Für das Projekt Lehrraum_digital bringen solche Beobachtungen wichtige Erkenntnisse, denn es geht uns ja darum, offensichtlich gut funktionierende Ansätze in der beruflichen Bildung unter die Lupe zu nehmen, um eines Tages möglicherweise nicht die abgefahrensten Ideen zu präsentieren, dafür aber realistische Handlungsempfehlungen geben zu können. Und so wurde uns zugesagt, in Kürze nochmal einen genaueren Blick hinter die Kulissen der AFBB werfen zu dürfen. Nicht selbstverständlich wie wir finden und entsprechend gespannt sind wir jetzt schon darauf.
09. November 2017 um 3:10
Danke für den interessanten Einblick in den neuen FHD/AFBB Campus. Ich lasse mich aktuell auf der 12. International Conference on Knowledge, Information, and Creativity Support Systems in Nagoya [http://www.itolab.nitech.ac.jp/KICSS2017/index.html?utm_source=researchbib] inspirieren und habe die Ausstattung des hiesigen Hörsaales mit Steckdosen und individueller Beleuchtung (!) an jedem einzelnen Platz als technologisch sehr klassisch und trotzdem ungewöhnlich mit Begeisterung aufgenommen und direkt im Foto festgehalten. Mein Fazit – und vielleicht gilt dies ja auch für die AFBB: eine unverkrampfte Mischung des technisch Machbaren mit den einem guten Blick für die Nutzer ist der Schlüssel zu einer zeitgemäßen Ausstattung.

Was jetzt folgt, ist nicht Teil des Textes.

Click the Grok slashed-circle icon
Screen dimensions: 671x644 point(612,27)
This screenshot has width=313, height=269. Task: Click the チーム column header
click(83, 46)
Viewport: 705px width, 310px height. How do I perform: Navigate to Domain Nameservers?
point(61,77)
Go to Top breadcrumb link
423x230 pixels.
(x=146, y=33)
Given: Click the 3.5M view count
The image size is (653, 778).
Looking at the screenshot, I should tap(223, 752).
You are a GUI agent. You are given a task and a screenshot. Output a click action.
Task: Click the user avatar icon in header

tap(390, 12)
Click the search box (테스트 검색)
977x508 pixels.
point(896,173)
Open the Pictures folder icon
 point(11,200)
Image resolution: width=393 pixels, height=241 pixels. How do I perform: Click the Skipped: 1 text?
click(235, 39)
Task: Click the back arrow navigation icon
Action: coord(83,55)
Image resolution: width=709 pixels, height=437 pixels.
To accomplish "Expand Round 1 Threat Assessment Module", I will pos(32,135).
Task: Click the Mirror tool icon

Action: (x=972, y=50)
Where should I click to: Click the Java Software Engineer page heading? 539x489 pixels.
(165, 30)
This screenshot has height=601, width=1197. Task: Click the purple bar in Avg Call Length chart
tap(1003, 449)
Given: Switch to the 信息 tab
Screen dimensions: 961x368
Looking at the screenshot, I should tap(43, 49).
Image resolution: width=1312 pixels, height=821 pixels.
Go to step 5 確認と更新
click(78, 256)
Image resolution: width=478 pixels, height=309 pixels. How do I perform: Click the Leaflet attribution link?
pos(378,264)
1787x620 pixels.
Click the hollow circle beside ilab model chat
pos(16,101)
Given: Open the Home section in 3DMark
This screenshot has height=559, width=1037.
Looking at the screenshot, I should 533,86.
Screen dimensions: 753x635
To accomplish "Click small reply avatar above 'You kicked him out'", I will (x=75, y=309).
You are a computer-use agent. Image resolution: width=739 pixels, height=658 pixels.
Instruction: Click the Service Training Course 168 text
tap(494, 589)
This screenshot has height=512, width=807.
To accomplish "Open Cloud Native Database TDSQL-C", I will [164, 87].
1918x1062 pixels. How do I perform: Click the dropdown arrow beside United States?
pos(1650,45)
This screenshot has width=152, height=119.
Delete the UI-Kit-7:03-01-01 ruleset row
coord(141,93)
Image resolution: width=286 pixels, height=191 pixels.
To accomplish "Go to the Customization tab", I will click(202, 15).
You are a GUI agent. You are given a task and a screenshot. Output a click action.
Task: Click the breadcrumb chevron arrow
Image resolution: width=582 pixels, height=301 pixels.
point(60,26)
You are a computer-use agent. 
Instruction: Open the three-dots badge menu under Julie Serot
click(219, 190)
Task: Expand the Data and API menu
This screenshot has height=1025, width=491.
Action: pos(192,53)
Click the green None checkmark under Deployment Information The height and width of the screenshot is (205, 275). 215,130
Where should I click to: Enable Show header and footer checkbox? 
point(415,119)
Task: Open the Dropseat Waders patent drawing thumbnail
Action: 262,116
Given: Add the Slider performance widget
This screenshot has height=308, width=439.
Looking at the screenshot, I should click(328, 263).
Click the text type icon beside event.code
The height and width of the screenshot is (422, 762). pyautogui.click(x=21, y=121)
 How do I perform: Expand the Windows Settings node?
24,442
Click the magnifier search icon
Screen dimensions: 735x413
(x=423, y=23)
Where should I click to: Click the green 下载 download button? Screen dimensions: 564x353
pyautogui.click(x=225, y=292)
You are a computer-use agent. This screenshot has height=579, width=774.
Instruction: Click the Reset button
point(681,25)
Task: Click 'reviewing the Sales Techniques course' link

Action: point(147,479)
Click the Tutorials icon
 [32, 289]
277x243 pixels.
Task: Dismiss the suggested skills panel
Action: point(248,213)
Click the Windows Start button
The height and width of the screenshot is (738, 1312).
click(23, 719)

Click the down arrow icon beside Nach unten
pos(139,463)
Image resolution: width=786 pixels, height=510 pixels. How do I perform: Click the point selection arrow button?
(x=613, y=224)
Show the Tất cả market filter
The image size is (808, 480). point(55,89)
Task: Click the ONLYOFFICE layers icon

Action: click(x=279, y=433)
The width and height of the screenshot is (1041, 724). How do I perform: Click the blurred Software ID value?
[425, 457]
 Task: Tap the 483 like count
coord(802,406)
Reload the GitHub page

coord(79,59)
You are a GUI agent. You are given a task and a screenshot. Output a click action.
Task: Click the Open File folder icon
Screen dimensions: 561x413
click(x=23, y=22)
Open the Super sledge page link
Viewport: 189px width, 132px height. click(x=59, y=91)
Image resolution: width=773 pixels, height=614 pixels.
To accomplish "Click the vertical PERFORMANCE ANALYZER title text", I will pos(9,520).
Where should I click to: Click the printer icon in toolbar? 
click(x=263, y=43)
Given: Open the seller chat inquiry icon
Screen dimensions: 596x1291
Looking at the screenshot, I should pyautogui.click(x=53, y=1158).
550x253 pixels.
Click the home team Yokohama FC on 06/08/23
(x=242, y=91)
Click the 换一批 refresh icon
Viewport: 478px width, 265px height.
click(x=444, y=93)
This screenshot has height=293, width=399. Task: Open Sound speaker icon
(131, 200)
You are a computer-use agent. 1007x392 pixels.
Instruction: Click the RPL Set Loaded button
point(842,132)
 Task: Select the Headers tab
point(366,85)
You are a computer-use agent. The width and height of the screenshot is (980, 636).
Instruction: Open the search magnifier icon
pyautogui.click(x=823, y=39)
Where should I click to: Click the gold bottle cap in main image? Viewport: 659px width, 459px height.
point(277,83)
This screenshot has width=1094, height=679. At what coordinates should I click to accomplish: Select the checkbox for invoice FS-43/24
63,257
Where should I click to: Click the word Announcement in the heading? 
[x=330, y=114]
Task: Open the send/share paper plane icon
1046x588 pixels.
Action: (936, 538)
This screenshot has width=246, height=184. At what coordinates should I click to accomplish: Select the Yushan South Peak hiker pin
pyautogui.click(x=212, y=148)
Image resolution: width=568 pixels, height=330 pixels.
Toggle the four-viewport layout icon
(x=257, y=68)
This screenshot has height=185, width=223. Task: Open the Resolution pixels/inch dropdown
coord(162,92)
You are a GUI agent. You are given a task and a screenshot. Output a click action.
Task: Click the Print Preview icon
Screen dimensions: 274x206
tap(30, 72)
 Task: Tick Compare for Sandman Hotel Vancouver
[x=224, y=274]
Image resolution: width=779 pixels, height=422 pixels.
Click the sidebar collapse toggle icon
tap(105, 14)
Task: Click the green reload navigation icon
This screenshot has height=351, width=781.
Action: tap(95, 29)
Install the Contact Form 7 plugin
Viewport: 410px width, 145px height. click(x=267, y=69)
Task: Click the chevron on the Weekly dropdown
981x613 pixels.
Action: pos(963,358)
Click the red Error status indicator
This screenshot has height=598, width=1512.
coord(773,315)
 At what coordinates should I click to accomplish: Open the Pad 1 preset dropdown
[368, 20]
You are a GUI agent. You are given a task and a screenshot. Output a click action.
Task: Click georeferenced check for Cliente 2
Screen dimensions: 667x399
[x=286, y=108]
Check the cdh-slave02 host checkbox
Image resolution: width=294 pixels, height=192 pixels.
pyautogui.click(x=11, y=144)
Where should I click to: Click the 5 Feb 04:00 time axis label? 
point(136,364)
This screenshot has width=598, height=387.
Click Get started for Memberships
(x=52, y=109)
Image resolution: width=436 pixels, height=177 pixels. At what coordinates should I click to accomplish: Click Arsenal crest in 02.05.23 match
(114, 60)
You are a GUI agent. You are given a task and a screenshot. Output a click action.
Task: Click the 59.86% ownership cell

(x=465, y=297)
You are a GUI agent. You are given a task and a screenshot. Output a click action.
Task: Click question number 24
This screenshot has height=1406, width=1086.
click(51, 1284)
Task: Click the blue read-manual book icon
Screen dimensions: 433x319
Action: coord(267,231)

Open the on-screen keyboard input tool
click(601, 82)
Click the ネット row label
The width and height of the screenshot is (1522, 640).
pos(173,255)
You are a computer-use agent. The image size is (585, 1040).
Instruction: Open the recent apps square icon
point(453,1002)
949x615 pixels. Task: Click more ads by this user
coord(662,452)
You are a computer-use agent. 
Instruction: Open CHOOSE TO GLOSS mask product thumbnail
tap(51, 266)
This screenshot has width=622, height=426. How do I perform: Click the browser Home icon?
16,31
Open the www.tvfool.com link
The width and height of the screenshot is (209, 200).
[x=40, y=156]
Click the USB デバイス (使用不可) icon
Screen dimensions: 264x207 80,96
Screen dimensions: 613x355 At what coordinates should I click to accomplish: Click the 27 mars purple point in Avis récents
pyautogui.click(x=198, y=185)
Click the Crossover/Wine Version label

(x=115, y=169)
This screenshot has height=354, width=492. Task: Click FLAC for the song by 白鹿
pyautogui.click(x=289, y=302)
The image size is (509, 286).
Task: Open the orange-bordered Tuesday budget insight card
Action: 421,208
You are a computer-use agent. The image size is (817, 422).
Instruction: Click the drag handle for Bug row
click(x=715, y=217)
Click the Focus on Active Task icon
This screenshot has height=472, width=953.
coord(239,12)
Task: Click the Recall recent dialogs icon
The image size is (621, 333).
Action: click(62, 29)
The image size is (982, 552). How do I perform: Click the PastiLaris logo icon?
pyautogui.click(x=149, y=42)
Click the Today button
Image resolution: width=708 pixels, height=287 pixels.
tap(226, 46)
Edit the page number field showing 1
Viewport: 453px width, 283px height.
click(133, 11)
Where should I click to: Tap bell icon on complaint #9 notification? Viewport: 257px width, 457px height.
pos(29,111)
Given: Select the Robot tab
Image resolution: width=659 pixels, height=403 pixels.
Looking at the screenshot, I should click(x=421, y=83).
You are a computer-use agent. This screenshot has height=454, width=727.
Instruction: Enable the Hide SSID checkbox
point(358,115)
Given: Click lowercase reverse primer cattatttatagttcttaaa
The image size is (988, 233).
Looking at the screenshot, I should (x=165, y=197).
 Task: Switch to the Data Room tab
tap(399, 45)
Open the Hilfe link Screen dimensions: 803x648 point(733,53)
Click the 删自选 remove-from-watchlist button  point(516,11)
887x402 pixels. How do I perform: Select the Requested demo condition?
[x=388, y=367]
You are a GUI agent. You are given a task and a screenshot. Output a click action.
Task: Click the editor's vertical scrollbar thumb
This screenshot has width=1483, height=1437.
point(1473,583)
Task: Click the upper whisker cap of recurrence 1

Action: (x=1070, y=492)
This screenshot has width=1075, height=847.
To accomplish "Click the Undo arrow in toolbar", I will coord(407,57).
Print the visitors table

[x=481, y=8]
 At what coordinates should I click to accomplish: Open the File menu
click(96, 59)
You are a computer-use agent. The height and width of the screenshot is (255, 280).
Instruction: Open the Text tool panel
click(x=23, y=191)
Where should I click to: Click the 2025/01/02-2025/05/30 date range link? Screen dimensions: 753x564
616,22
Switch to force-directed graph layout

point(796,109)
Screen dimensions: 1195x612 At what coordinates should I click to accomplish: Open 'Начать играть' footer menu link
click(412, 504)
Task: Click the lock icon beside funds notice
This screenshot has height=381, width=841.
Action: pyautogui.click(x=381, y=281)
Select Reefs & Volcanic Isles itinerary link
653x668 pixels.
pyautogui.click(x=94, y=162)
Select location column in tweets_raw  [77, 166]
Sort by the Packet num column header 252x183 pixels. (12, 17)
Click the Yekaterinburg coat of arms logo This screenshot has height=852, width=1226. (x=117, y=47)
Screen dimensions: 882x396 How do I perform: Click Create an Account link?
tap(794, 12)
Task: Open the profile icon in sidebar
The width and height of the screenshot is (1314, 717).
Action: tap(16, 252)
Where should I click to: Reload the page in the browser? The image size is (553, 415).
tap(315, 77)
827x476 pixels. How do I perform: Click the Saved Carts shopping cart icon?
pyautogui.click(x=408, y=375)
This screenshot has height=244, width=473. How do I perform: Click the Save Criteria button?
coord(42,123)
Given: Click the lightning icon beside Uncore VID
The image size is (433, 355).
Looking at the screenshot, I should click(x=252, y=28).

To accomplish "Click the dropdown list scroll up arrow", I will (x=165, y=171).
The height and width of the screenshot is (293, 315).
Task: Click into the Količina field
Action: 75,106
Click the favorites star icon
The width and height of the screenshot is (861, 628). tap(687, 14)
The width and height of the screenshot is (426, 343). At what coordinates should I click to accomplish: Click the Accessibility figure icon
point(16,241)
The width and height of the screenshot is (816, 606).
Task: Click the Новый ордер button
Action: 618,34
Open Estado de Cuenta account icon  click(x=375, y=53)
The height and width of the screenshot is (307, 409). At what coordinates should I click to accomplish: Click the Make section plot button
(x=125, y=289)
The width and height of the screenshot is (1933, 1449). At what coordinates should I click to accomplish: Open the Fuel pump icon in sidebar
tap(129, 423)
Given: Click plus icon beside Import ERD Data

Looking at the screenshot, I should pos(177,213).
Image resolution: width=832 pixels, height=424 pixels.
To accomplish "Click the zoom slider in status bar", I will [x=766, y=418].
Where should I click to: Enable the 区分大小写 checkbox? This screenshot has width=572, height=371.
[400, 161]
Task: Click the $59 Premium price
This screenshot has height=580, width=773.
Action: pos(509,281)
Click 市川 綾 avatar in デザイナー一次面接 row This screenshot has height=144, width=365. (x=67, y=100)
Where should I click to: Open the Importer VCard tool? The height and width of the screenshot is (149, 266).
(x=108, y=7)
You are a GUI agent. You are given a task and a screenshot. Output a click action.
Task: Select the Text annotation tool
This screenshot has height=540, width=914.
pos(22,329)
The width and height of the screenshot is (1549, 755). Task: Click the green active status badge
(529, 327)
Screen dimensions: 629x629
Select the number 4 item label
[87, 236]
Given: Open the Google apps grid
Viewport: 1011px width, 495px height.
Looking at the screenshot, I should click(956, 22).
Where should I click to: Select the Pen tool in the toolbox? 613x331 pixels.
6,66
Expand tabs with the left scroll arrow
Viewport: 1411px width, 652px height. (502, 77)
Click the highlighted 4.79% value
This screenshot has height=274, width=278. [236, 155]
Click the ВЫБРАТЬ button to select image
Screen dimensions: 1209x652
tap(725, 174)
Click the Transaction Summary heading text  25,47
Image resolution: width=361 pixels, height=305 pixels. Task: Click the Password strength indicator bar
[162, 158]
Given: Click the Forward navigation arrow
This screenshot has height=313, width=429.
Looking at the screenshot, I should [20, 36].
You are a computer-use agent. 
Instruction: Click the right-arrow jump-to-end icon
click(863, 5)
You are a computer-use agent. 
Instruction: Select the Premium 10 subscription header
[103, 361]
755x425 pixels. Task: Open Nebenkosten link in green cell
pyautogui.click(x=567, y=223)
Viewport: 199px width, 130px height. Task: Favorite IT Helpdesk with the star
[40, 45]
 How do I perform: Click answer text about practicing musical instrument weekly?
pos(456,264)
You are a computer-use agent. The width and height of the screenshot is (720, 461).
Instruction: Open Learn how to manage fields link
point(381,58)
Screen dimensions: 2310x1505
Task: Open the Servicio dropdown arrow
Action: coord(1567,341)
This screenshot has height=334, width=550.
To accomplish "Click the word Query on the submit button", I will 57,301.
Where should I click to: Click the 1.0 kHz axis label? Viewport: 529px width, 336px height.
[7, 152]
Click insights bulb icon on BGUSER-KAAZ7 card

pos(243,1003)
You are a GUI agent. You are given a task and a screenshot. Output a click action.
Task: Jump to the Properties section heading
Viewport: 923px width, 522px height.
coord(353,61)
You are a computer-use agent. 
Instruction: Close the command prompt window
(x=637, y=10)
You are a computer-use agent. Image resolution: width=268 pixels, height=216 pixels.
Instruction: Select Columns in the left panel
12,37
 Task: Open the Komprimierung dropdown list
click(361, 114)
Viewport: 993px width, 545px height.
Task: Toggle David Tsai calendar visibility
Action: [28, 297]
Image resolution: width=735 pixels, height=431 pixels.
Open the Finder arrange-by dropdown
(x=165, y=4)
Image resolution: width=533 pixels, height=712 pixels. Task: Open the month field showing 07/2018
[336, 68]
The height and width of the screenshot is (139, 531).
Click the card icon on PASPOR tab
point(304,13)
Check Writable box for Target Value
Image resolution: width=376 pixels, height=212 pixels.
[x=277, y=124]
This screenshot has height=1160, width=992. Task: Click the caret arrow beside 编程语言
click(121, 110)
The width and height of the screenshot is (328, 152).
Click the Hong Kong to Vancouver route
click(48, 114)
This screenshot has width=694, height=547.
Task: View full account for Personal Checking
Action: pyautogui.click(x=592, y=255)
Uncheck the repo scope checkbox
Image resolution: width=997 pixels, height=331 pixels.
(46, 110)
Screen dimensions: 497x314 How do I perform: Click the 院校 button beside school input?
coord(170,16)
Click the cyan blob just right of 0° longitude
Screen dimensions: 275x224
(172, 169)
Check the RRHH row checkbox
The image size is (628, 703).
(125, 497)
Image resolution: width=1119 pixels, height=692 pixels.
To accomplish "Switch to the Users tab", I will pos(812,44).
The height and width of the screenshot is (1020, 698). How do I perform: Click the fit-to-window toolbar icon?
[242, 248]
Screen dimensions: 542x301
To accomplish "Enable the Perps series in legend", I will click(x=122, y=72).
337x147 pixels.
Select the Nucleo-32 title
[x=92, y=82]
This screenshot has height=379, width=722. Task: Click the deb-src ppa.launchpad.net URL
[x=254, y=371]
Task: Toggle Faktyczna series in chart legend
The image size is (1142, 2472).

10. November 2017 um 13:07
Vielen Dank, lieber Prof. Köhler, für Ihren Kommentar. Die (fotografischen) Eindrücke aus Japan würden mich natürlich interessieren. Gespannt bin ich auch auf Ihre Einschätzung, ob und wie die Ansätze anderer Kulturkreise für unsere eigenen Lehr- und Lernräume im heimischen Dresden förderlich sein können.